-- What you have to do --
Reproduce the rows word for word, beginning at the line that contains "Where should I click to: Open" and continuing through the line that contains "tap(425, 25)". Omit the pictures from your copy.

## begin Source material

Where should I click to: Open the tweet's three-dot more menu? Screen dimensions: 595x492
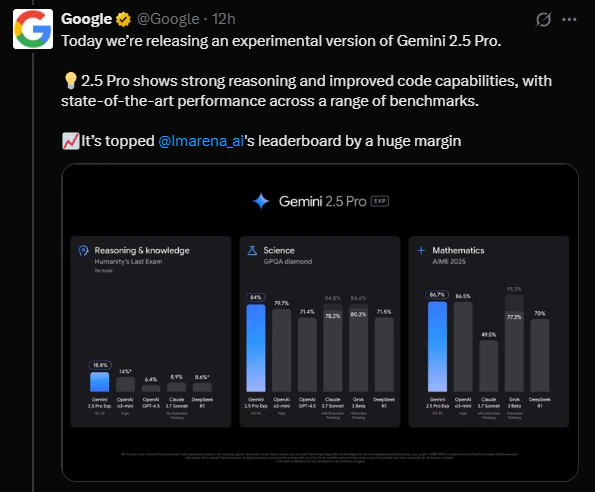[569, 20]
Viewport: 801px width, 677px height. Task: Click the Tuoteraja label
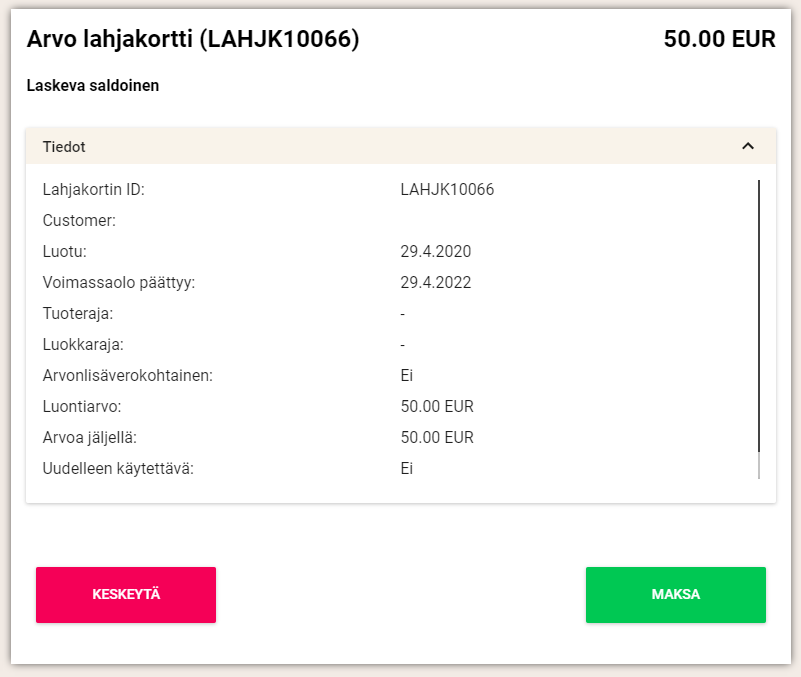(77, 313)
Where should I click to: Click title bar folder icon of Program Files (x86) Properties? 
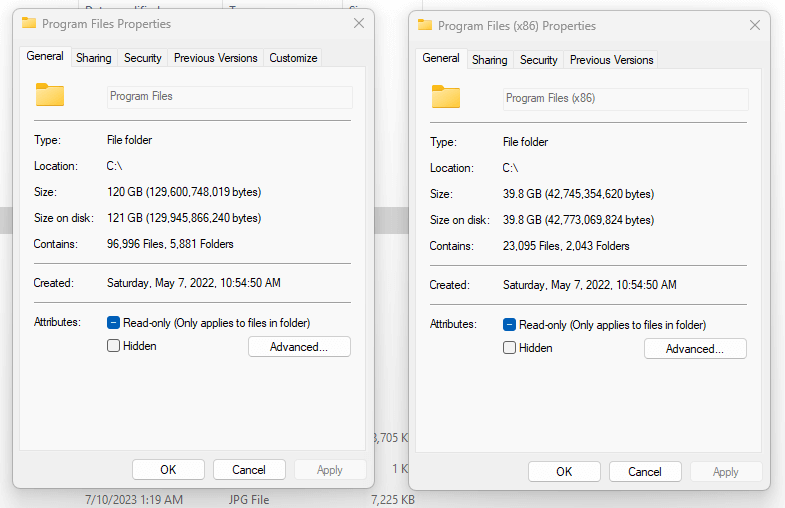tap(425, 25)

## end Source material
## begin Source material

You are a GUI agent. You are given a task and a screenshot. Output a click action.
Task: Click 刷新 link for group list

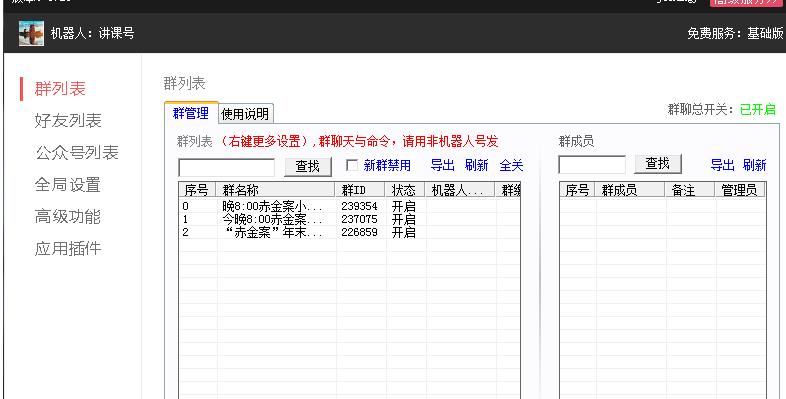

## end Source material

-- Written solution --
Where should I click to: Open the tweet's three-dot more menu? Screen dimensions: 595x492
[569, 20]
Viewport: 801px width, 677px height. Task: Click the Tuoteraja label
(77, 313)
Where should I click to: Click title bar folder icon of Program Files (x86) Properties? 
tap(425, 25)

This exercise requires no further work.